Even the best CAR T cells may falter if the tumor immune microenvironment (TIME) remains hostile. Brain tumors in children (and adults, too) often create an immunosuppressive region that hides them from immune attack or weakens T-cell responses through the signaling of cytokines like IL-10 and transforming growth factor (TGF)-beta. In the case of TGF-beta, researchers revealed that making CAR T cells resistant to its effects can enhance their antitumor activity in preclinical models of glioma. 

Other strategies to improve the durability and persistence of CAR T cells in the body involve designs that equip them with an always-signaling IL-7 receptor or enable them to produce bispecific T-cell engagers that target cancer cells while rallying the body’s natural T cells. All of these tweaks aim to prevent the cancer from finding loopholes and to keep CAR T cells active against cancer longer. 

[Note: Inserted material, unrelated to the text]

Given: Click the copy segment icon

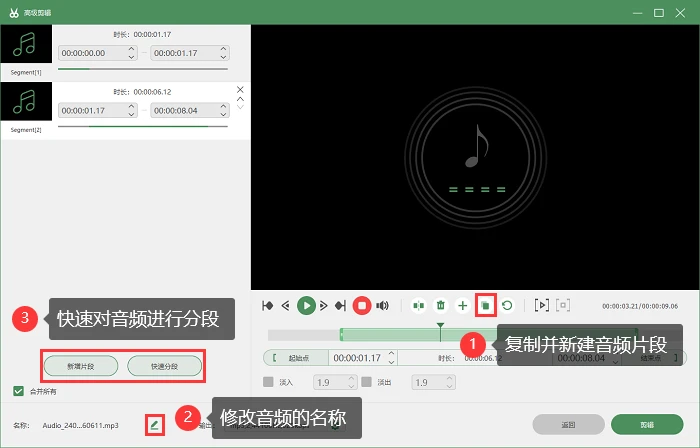Looking at the screenshot, I should pyautogui.click(x=485, y=306).
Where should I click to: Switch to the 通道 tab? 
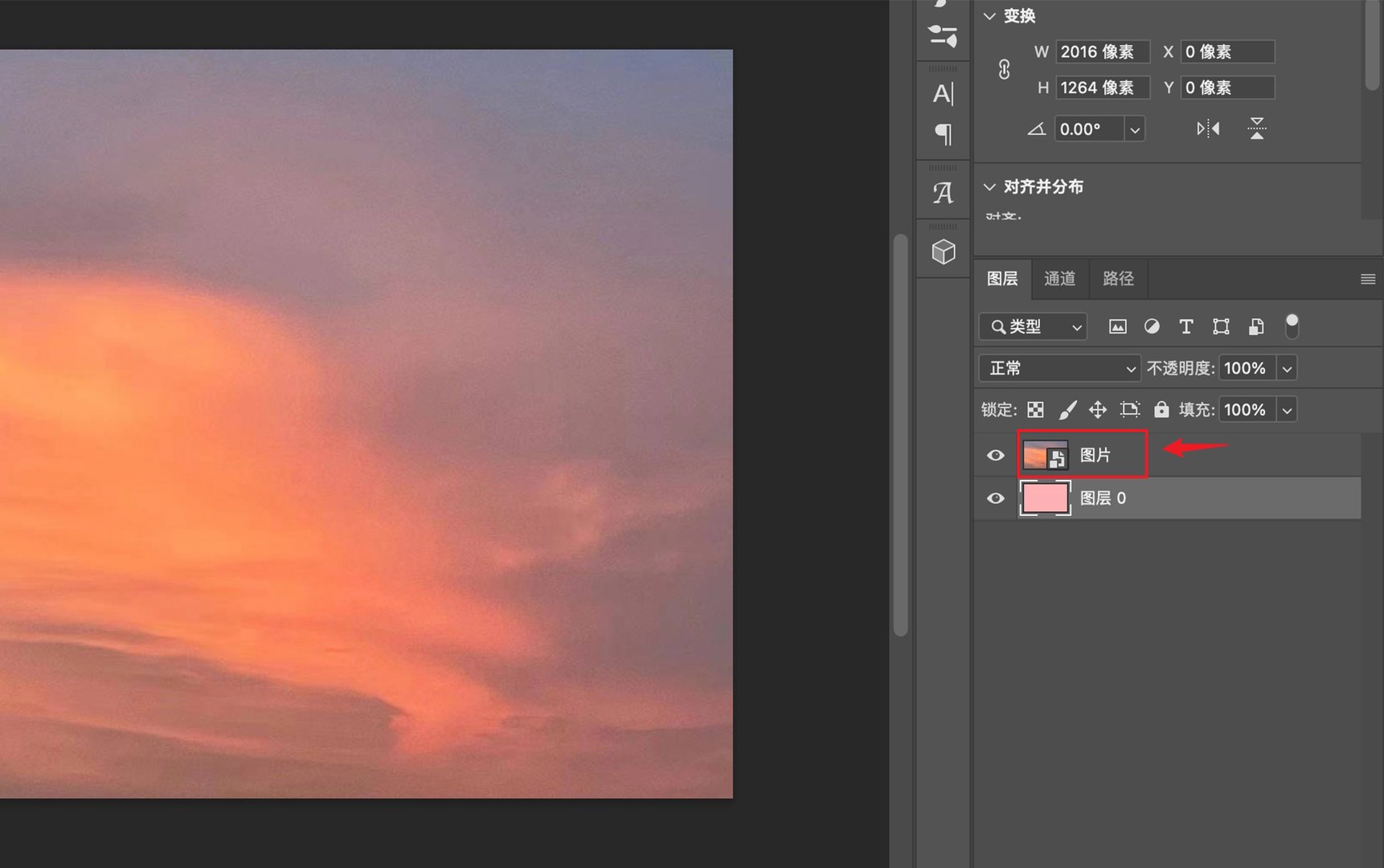click(x=1059, y=279)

Combining other therapies along with CAR T-cell therapies could also help tip the TIME balance against the tumor, including with immune checkpoint inhibitors, which can boost T-cell responses, and therapies that modify the epigenetic patterns that impact which genes cells are activated. These latter therapies can affect cancer cells directly as well as alter immune cell activity. Efforts to reshape the local tumor microenvironment in preclinical models show that such strategies might be able to help CAR T cells sustain a more durable response in patients, too.